Major schools of Islamic thought & jurisprudence
The four Sunni madhahib, principal Shia jurisprudence, the sources and methods of usul al-fiqh, and Pakistan's constitutional accommodation of sectarian diversity.
The architecture of Islamic jurisprudence
Islamic law (fiqh) is the jurist's human understanding of the divine law (Shariah). Its discipline of legal theory, usul al-fiqh, was systematised above all by Imam Muhammad ibn Idris al-Shafi'i (d. 820 CE) in his treatise al-Risala, which fixed the four agreed sources for Sunni Islam in descending authority:
- The Qur'an — the primary, uncreated source.
- The Sunnah — the normative practice of the Prophet Muhammad (d. 632 CE), transmitted as Hadith and graded by the science of isnad (chain of narration).
- Ijma (consensus) — the agreement of qualified scholars of a generation, grounded in the Prophetic report 'My community will not agree upon an error.'
- Qiyas (analogical reasoning) — extending a ruling from a textual case to a new case sharing the same effective cause (illa).
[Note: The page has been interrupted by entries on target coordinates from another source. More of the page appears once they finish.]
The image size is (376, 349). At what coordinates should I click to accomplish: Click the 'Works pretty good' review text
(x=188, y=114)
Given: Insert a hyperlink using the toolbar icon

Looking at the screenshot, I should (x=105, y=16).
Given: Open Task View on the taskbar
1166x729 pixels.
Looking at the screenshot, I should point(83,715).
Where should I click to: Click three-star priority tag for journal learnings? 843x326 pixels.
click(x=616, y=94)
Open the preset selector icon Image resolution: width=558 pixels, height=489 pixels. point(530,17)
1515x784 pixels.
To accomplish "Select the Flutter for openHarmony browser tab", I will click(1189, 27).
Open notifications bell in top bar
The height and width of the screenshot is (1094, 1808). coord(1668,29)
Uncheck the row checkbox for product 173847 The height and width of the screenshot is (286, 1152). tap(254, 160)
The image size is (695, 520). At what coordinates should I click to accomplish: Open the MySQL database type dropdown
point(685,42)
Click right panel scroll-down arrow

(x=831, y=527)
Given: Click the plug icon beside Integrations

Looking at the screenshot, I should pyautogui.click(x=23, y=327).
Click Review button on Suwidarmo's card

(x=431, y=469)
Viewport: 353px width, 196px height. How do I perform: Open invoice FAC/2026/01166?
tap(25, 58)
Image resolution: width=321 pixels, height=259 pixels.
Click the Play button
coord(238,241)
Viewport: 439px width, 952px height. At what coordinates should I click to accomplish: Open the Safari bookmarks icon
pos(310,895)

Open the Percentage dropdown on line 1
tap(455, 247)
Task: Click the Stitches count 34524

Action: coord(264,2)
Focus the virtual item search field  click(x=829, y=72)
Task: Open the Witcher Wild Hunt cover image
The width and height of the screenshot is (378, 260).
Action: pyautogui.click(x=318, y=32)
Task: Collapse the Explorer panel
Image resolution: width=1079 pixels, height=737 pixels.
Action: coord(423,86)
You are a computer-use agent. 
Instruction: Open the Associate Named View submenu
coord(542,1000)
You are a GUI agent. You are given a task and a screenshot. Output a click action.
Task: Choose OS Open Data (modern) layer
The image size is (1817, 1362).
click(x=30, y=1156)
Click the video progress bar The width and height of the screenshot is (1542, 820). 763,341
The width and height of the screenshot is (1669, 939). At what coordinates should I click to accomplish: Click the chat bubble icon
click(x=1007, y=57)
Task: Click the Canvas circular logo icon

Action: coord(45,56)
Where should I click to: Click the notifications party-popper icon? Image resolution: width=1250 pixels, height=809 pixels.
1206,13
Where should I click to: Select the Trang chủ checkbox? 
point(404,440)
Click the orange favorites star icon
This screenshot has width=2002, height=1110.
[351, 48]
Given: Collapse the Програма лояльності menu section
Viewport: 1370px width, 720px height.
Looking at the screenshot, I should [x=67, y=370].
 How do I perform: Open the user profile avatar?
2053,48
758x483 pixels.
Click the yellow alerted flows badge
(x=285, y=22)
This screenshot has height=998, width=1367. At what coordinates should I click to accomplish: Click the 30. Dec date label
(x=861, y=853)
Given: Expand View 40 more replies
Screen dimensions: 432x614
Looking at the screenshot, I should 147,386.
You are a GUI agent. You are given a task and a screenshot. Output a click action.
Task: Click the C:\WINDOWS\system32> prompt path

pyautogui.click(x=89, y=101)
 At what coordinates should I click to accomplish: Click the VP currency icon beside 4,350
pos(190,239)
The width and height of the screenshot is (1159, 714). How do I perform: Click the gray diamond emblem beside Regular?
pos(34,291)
Beyond these four, schools deploy subsidiary instruments: istihsan (juristic preference, prominent in the Hanafi school), istislah / maslaha mursala (consideration of public interest, developed by the Maliki Imam al-Shatibi in al-Muwafaqat), urf (custom), and istishab (presumption of continuity).
Ijtihad and taqlid
The engine of legal development is ijtihad — the exertion of a qualified jurist (mujtahid) to derive rulings from the sources. Its counterpart is taqlid, the adherence of a lay follower (muqallid) to an established school. The medieval claim that 'the gate of ijtihad closed' after roughly the 4th Islamic century is now contested by historians such as Wael Hallaq, who demonstrated continuous juristic activity. Modern reformers — Jamal al-Din al-Afghani (d. 1897), Muhammad Abduh (d. 1905), and in the subcontinent Sir Sayyid Ahmad Khan (d. 1898) and Muhammad Iqbal — called for the reopening of ijtihad; Iqbal devoted the sixth lecture of The Reconstruction of Religious Thought in Islam (1930) to 'The Principle of Movement in the Structure of Islam,' arguing that a Muslim legislative assembly could exercise collective ijtihad.
The five categories of acts
All Sunni schools classify human acts into five legal values (al-ahkam al-khamsa): wajib/fard (obligatory), mandub/mustahabb (recommended), mubah (permissible), makruh (disliked), and haram (forbidden). The higher objectives of the law — the maqasid al-shariah — were articulated by al-Ghazali (d. 1111) and al-Shatibi as the preservation of religion (din), life (nafs), intellect (aql), lineage (nasl), and property (mal). This framework underpins contemporary debates on Islamic finance, bioethics, and constitutional law, and is a recurring high-yield theme for the CSS Islamic Studies paper.